Many early hero use cases managed to gain incredible traction very early on, sparking an initial hype around the application segment. With the middle layer emerging, making it far easier to replicate applications based on the same available underlying foundation models, the big question around “defensibility”, creating strong moats around a product that protect it from competition now but especially in the long-term, was raised, and with it, investor appetite for the segment declined for a while.
The current view, it seems, is more balanced, even optimistic, again. The success of many individual cases is early proof that there is value to be captured in this layer, as founders make compelling cases for moat potentials through e.g. proprietary data or data flywheels or RLHF, and thus create products that are significantly better than alternatives.

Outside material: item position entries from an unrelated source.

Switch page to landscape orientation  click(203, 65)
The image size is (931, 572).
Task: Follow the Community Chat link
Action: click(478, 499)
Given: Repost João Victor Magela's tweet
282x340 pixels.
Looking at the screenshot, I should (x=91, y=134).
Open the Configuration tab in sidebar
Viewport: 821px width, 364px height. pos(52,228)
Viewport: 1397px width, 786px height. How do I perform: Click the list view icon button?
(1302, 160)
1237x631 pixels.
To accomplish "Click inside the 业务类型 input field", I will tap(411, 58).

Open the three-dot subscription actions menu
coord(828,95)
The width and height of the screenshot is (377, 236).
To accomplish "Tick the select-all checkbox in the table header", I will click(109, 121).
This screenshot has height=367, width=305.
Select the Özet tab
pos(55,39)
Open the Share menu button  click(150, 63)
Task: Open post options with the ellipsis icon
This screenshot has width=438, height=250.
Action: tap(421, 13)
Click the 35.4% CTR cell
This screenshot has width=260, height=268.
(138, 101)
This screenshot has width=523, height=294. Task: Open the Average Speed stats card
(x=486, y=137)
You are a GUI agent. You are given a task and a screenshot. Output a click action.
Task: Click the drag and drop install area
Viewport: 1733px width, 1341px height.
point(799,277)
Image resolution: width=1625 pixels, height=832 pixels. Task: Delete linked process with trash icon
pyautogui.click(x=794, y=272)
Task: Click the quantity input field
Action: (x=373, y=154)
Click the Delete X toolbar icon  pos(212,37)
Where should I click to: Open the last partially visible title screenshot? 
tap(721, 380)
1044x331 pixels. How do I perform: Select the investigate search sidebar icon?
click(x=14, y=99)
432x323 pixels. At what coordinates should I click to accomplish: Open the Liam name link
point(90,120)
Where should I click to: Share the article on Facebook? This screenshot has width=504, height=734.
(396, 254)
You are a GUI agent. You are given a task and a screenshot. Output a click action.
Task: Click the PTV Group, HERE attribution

Looking at the time lag between previous platform shifts, e.g. mobile, and the emergence of some of the winner applications, is also comforting as it suggests it might still take some time and a maturing ecosystem before the winners of this wave are crowned.
Where do we go from here?
Making predictions in a space as dynamic as AI is hard - but it’s also fun. There are some expectations that feel natural to me (though we might well need to iterate on them over the next year again):
We’ll see a similar roller coaster throughout adjacent segments, such as autonomous agents (models (e.g. action models à la adept), DevTooling, especially frameworks (e.g. AutoGPT), applications (Qevlar & Co), to adjacent infrastructure like distribution channels)
Resolution of the compute bottle-neck: more compute-efficient models meeting more capable purpose-built hardware
Convergence of foundation models: a handful of large providers capturing most of the value
Thinning out of the middle layer: a selected few companies offering very holistic E2E tooling suites for engineers to build on foundation models
The emergence of strong and defensible application companies: teams finding the way to unfair advantages through access to data or other
I am excited about what the year ahead will bring for founders, operators, and investors in AI. Are you, too? Let’s take a seat on the AI rollercoaster and enjoy a second ride.